Given all the large companies in Cincinnati and the demand for wrap services, Lentz can’t believe there isn’t already an established school or training center for vehicle wrapping in the area. The nearest he knows of are hundreds of miles away in Chicago and Nashville.

Lentz wants to open a school associated with the company he is forming in Cincinnati, to be called Galactus Graphics. “I have worked in many environments where people can train others but don’t want to,” he says, “or it’s kind of like, here is a knife and a squeegee kid. Figure it out.” Lentz envisions a university-type setting where the student can learn all major facets of the business: the design protocols key to the industry, project management, and of course wrapping and other installation methods.
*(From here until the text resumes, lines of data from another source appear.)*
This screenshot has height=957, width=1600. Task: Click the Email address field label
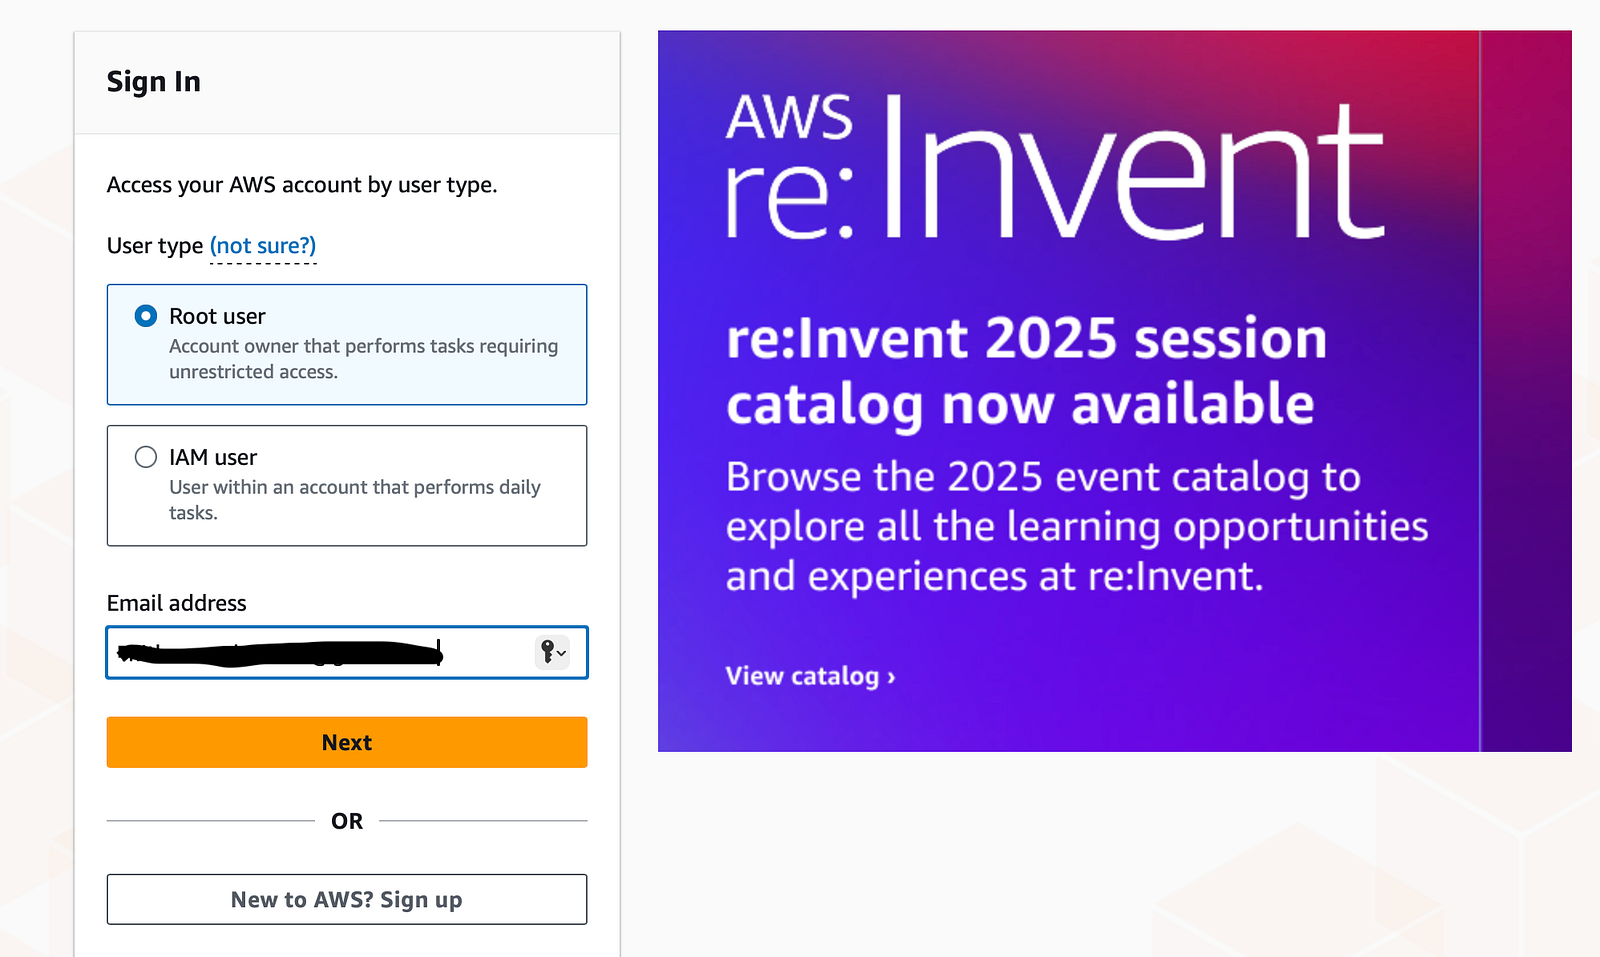tap(177, 603)
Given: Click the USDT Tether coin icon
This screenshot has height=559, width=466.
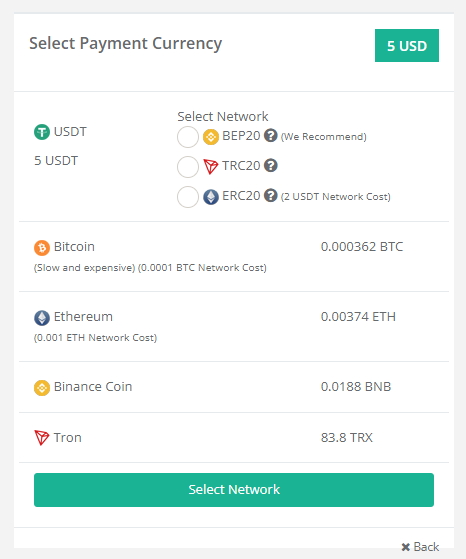Looking at the screenshot, I should (x=42, y=132).
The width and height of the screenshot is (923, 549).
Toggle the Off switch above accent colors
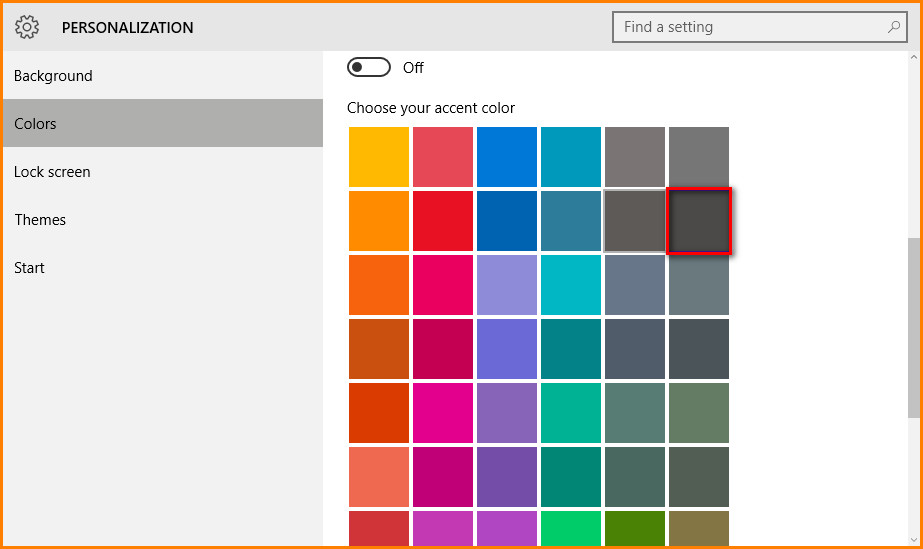point(368,67)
“I was trained to wrap vehicles while working at Advertising Vehicles,” Lentz says. “I started very slowly, just cleaning up for the first month or so, then slowly installing cut vinyl graphics, then moving up to full panels and full vehicle wraps.” He moved to the Adsposure side, wrapping buses for the transit market. “That took me to places like Iowa, Kentucky, Kansas and Missouri. It was really a great [company] and experience,” he says. But of course, as his skills developed on the job, it took considerable time to become fully trained.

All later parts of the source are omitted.